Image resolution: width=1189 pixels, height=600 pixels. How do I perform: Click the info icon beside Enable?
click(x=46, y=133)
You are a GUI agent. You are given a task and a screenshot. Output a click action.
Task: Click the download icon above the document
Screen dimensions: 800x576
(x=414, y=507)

::::::::::

To do
With every line intact, reproduce the listing verbatim.

Solution for this exercise
Image resolution: width=1189 pixels, height=600 pixels. How do I perform: Click the info icon beside Enable?
click(x=46, y=133)
You are a GUI agent. You are given a task and a screenshot. Output a click action.
Task: Click the download icon above the document
Screen dimensions: 800x576
(x=414, y=507)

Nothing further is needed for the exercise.